Task requirements:
Copy out the entries below exactly as they stand, but only from the line containing "Open the Twitter bird logo link" through the line containing "Photoshop from the".

Material for the task:
○ ○ ○ ○

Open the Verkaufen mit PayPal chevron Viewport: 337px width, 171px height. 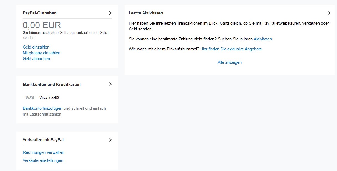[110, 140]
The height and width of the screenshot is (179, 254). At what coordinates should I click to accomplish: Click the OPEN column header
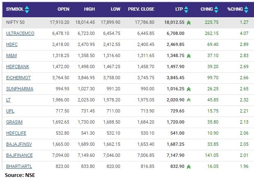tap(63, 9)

○ ○ ○ ○

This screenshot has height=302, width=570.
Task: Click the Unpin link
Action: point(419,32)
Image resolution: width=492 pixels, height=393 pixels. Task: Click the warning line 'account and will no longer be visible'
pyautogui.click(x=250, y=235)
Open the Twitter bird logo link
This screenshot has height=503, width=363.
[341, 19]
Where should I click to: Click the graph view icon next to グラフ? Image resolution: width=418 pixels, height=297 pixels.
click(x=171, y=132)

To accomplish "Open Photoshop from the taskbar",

○ ○ ○ ○

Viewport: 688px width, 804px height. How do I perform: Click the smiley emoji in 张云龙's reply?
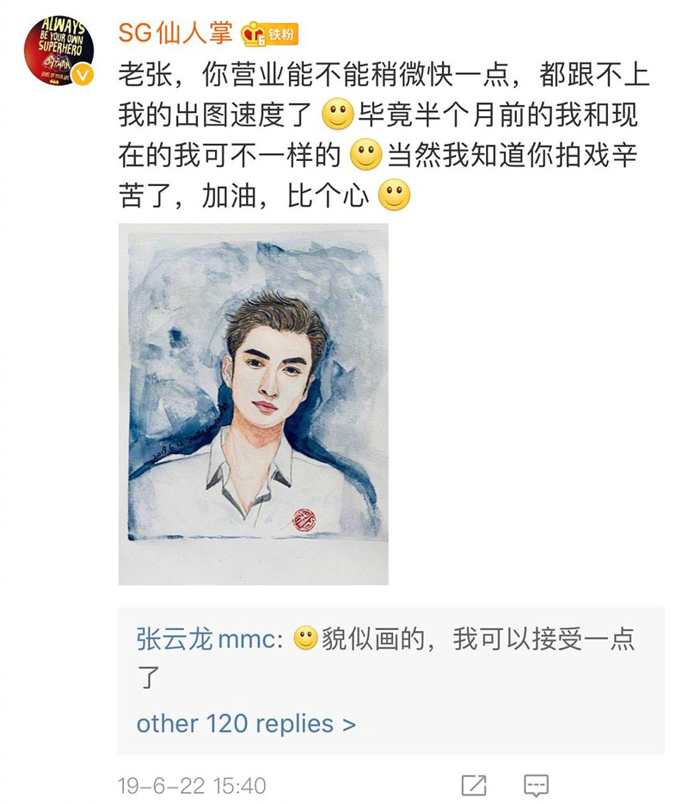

○ ○ ○ ○

Exercise response:
Open the Twitter bird logo link
This screenshot has height=503, width=363.
[341, 19]
Where should I click to: Click the graph view icon next to グラフ? Image resolution: width=418 pixels, height=297 pixels.
click(x=171, y=132)

To accomplish "Open Photoshop from the taskbar",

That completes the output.